À quelques semaines des élections présidentielles et législatives de décembre 2018 en RDC, il rassure sa base: « Ma volonté n’est pas d’être élu pour être élu. Au contraire, je veux faire avancer les choses avec tout le monde pour remettre le Haut-Katanga sur le chemin du progrès ». Une déclaration qui a été bien accueillie dans le chef des Katangais en général et des Lushois en particulier.Cependant, ce n’est pas un scoop pour ceux qui connaissent l’homme.
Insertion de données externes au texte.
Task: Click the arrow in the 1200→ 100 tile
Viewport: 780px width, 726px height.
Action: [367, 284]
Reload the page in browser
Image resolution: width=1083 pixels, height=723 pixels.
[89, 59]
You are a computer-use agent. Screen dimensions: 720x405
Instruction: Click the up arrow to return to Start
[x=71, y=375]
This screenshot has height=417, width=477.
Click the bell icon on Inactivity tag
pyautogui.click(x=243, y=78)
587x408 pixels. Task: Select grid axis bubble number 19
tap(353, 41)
Ce citoyen congolais d’origine libanaise qui vit en RD Congo depuis des décennies n’est pas à sa première campagne électorale. Déjà en 2006 et 2011, il est dans le Top 10 des meilleurs élus du pays aux législatives. Des succès aux goûts de récompense de la part de la population Katangaise, qui est amplement satisfaite et convaincue par Bwana Nazem, a, d’ailleurs renouvelé sa confiance en lui lors des élections du 30 décembre 2018. Inscrit sur la liste ADU (Action dans l’Unité) que chapeaute Thomas Luhaka, Nazem Nazembe, avec le soutien d’une base électorale acquise à sa cause, l’homme a, une fois de plus, prouvé son leadership dans la ville cuprifère, où pourtant il n’a pas été facile de se faire réélire pour bon nombre de ses challengers en raison d’un vote sanction qui visiblement visait à nettoyer et renouveler la classe politique Lushoise. Et pourtant celui-ci, comme un chevalier des temps anciens, est all à la conquête du seuil national et l’a atteint, suscitant ainsi une euphorie sans mesure des membres de son regroupement politique.

Mille et une preuves

Les avis convergent à ce sujet, les victoires électorales successives de Nazem sont la résultante d’une relation fusionnelle entre le peuple Lushois et lui. Le numéro 129 à la députation nationale et 166 aux provinciales de 2018, a abordé sa base électorale, fi er d’avoir un bilan positif à présenter de son exercice du pouvoir comme député et ministre provinciaux. Des actions concrètes qui ne demandent pas une théâtralisation avant d’être servies. Avant de se lancer dans la politique, ce self made man a construit son image en cravachant dans plusieurs secteurs de la vie tels que la pâtisserie, la boulangerie, l’agroalimentaire (ferme), le pétrole, la santé (pharmacie), l’audiovisuel (Malaika tv), la construction. Un gros empire qui emploie des milliers des citoyens de la Province et qui fait de lui un partenaire social des autorités tant provinciales que nationales. Une charge qu’il prend à bras le corps et qu’il ne tarde pas à prouver lorsqu’en début des années 2000, il se lance dans le monde des sports en devenant le parrain du FC Saint Eloi Lupopo, un des clubs phares de la capitale Lushoise. Son amour pour sa province et ses habitants va au-delà des actions, il se traduit par la nature du discours à la population. Il appelle à un éveil de conscience du peuple Katangais et de ses dirigeants. C’est un cri d’alarme qu’il lance en refusant que sa province soit maintenue dans la pauvreté, alors qu’à elle seule, peut se développer. Avec un tas d’opportunités qu’offre la Province dans tous les domaines possibles de la vie, le Katangais mériterait de vivre mieux. Dans un message fort adressé à ses compatriotes, il compare sans peur d’être contredit, le Katanga à l’Afrique du Sud, avant de souligner, que sa province a, pendant longtemps, manqué des hommes bien, des hommes qui ont un coeur d’aimer et de servir le Katanga et le Katangais.